The above clip comes from a taped version of Jay’s Ricky Jay And His 52 Assistants, which, like several of the master magician’s one-man shows, was directed by his old friend David Mamet. In Jay, Mamet seems to have found something akin to a real-life version of the charismatic conmen he so frequently wrote about, casting him in parts in several of his films. Similarly enamored: Paul Thomas Anderson, who gave Jay a role in Boogie Nights, and made him the voice of his magical realist odyssey Magnolia. He also appeared as a Bond henchman, a bit-part publicist in Mystery Men, a lazy veteran magician in Christopher Nolan’s The Prestige, and, in one of his longest roles, a casino operator in the first season of HBO’s Deadwood. If you wanted your movie to be a little stranger—and you could catch his interest—you called upon Ricky Jay.

For all his intermittent work as a character actor, though, Jay never pretended that it was anything but a side gig: The man had happily given his life away to magic. That life-long dedication is best represented in a celebrated New Yorker article, “Secrets Of The Magus,” that ran in 1993, which aimed to explain why the dour-looking guy in the suits commanded so much attention and respect from his peers (and from film and television producers, who frequently brought him in as a consultant and effects designer, even when he wasn’t acting.). Much of the article centers on Jay’s obsessive (and expensive) interest in and acquisition of books, both magical and otherwise. (At one point, referencing a split of a lot of rare calligraphy documents with a friend, Jay notes, “I kept all the images related to armless calligrapher, and Nicolas got all the calligraphers with arms.”) The piece, by Marc Singer, also touches on Jay’s bitterly brief window as prospective curator of one of the world’s largest libraries of magical books and artifacts; in a real “God damn it, life,” sort of twist, it ended up in the hands of that hated extrovert, David Copperfield, instead.

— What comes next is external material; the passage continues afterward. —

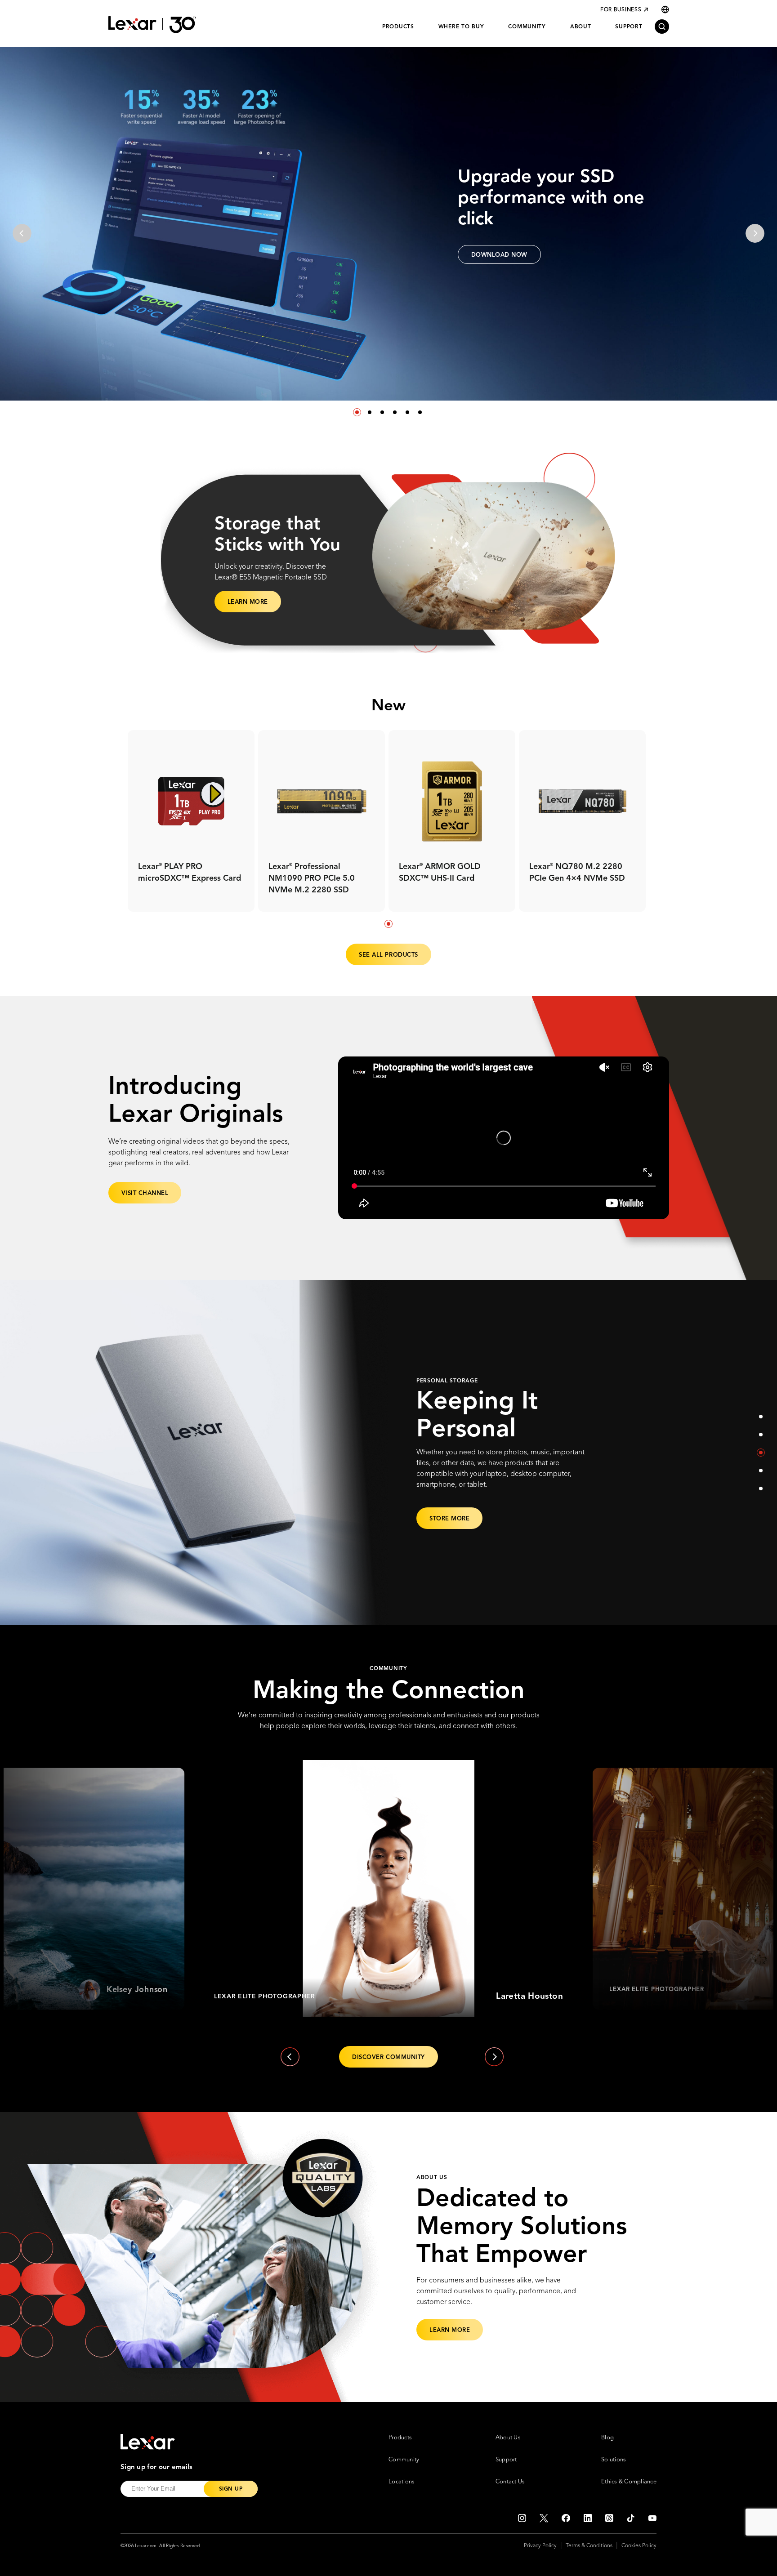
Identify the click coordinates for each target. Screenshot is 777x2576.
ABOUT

Ricky Jay was one of those rare people who devote themselves purely to an art, and who bend almost every aspect of their existence to its perfection. He made the movement of cards across a table—and really, the whole big, beautiful menagerie of lies, misdirection, talent, and outright spectacle that is the history of people tricking each other for fun and profit—his religion, and he practiced it with the fervor of the fanatic. And yet he was also human and warm, funny and personable in a way few magicians (so frequently caught up in the swirl of persona and flash) could match. He would trick you, not because he was cruel or avaricious, but because there is a beauty in the trick, in the moment when your mind, against its will, is forced to briefly entertain the possibility that magic might be real. The world is less weird, and more mundane, without him in it, and that’s a god damn shame.